New York Signs Regulatory Agreement with Macau

By | April 2, 2009

New York Insurance Superintendent Eric Dinallo signed a cooperation agreement earlier this week with his counterpart in Macau, a move signaling the increasingly international approach to regulation for the country’s highest profile state commissioner.

The agreement, signed Monday by António José Félix Pontes, Macau’s highest insurance regulator, calls for closer cooperation between the two regulatory bodies.

The agreement with Macau — which along with Hong Kong is one of two special administrative regions of the People’s Republic of China — follows similar agreements the New York commissioner has signed over the last 18 months with regulators in Germany, the United Kingdom, Taiwan and Bermuda, among others.

The Macau agreement, like those others, formalizes the process of consultation and cooperation between the two overseers, and should increase the exchange of information between the two.

It also continues the formalizing of New York’s global approach to insurance regulation through the creation of memorandums of understanding.

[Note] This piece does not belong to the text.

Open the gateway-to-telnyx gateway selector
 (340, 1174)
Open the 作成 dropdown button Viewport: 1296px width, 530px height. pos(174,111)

“Memorandums of understanding are our way of sharing information with foreign jurisdictions that are… protected by regulatory statute,” Dinallo told Insurance Journal during an on-camera interview in late February. “We have the mechanism to enter these agreements, share information, in a way that (we) would be doing with other sister agencies here in the United States. It’s important to do it, because I think that insurance is increasingly global.”

N.Y. Insurance Chief Dinallo: Beyond AIG

Given that New York is the headquarters of many of the industry’s biggest insurers and brokers, the creation of regulatory agreements with other countries remains a key priority for Dinallo.

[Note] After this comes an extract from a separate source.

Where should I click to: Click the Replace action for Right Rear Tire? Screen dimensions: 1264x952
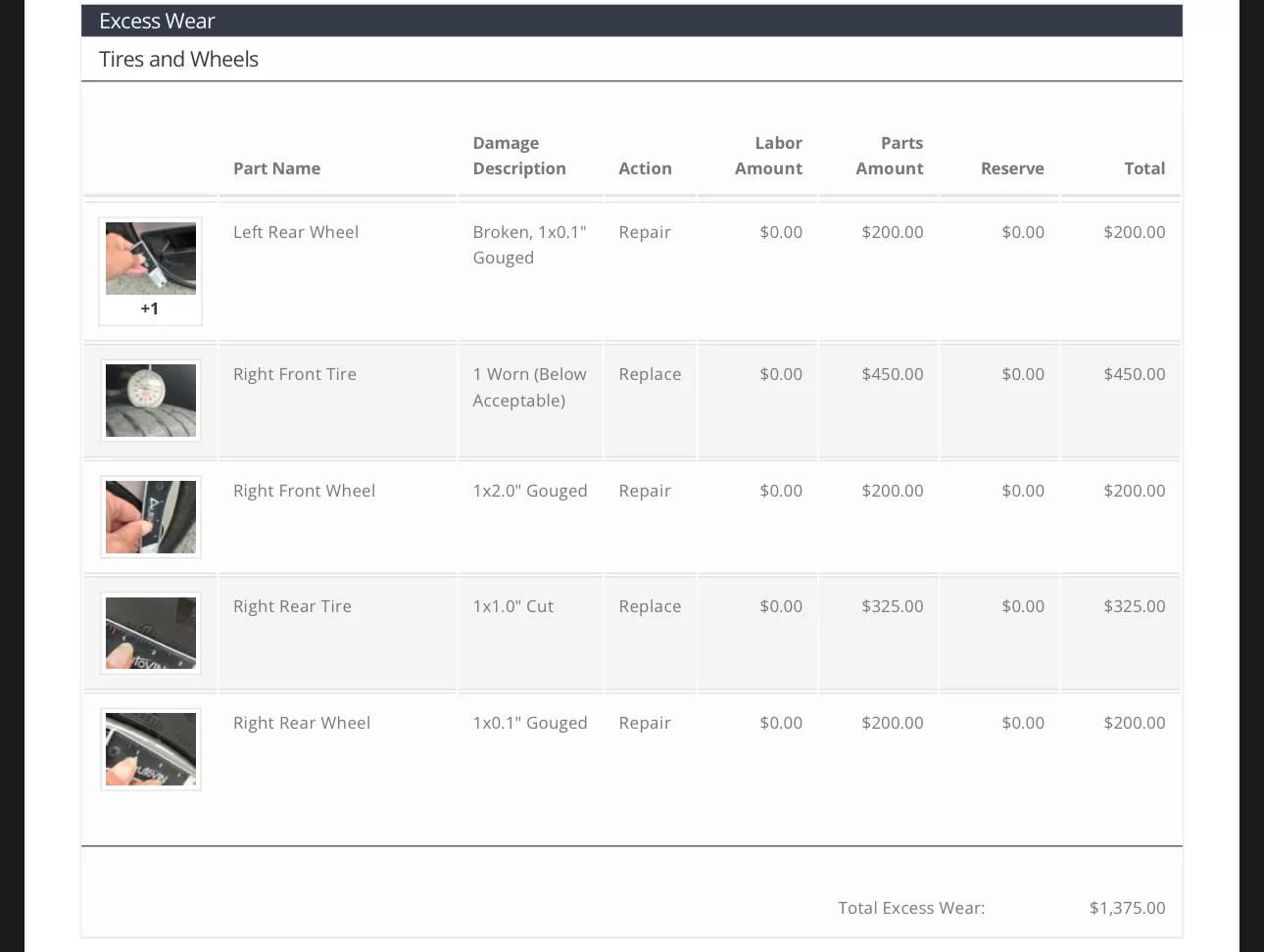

The memos, Dinallo said, are “effective ways of both demonstrating the ability to have an exchange, and actually, the spirit of cooperation… (I)t helps kind of unify our regulatory system.”

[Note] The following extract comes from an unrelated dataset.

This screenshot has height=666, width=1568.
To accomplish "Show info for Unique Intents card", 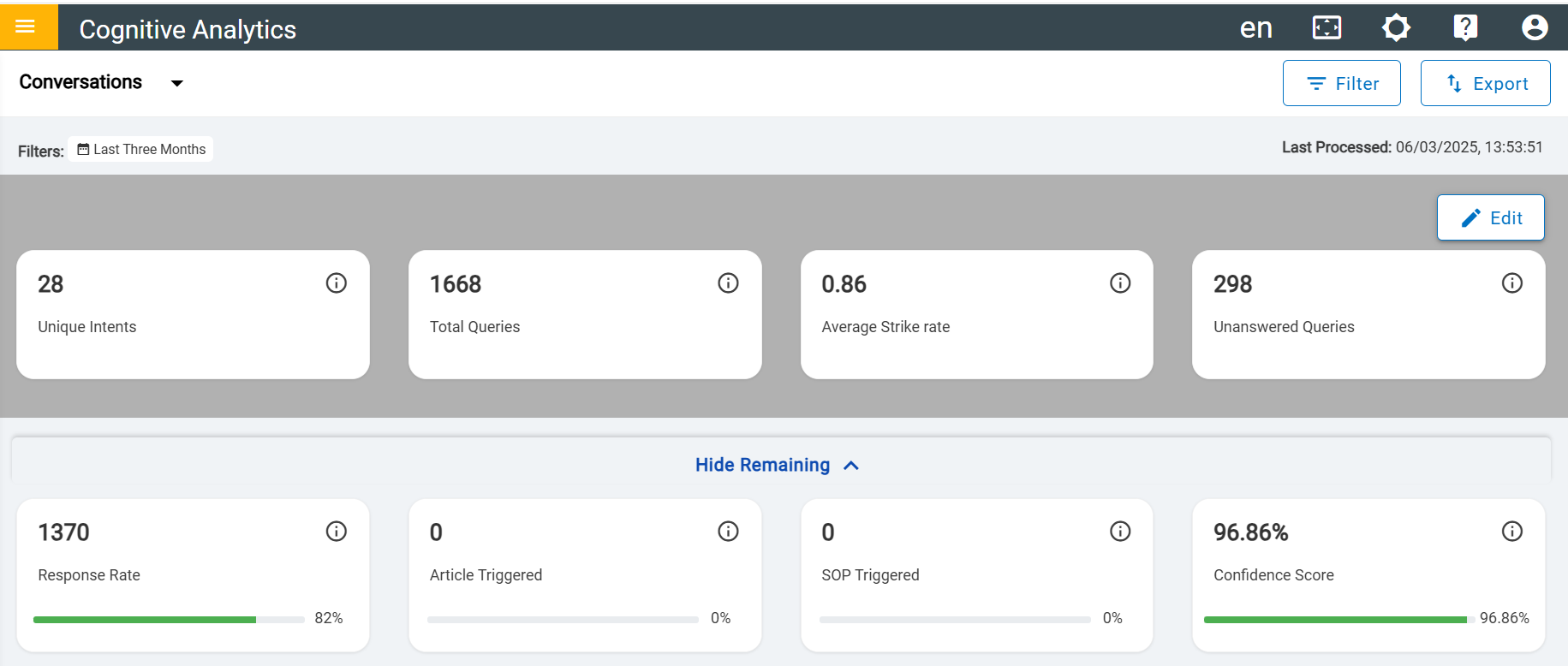I will point(337,283).
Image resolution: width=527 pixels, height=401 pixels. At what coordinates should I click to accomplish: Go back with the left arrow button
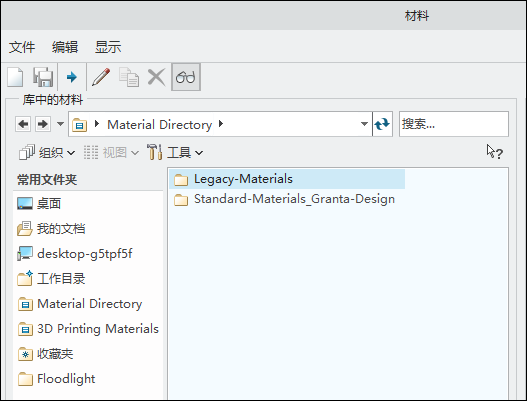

Added Pontes: “Effective supervision of insurance groups that span the globe can only be achieved through close cooperation and sharing of information between insurance regulators.” The agreement, he said, “will go a long way in our efforts to enhance prudential supervision of international insurers and insurance groups.”

In addition to the recently signed agreement, The New York Insurance Department said it is close to executing arrangements with other international regulatory authorities, as well.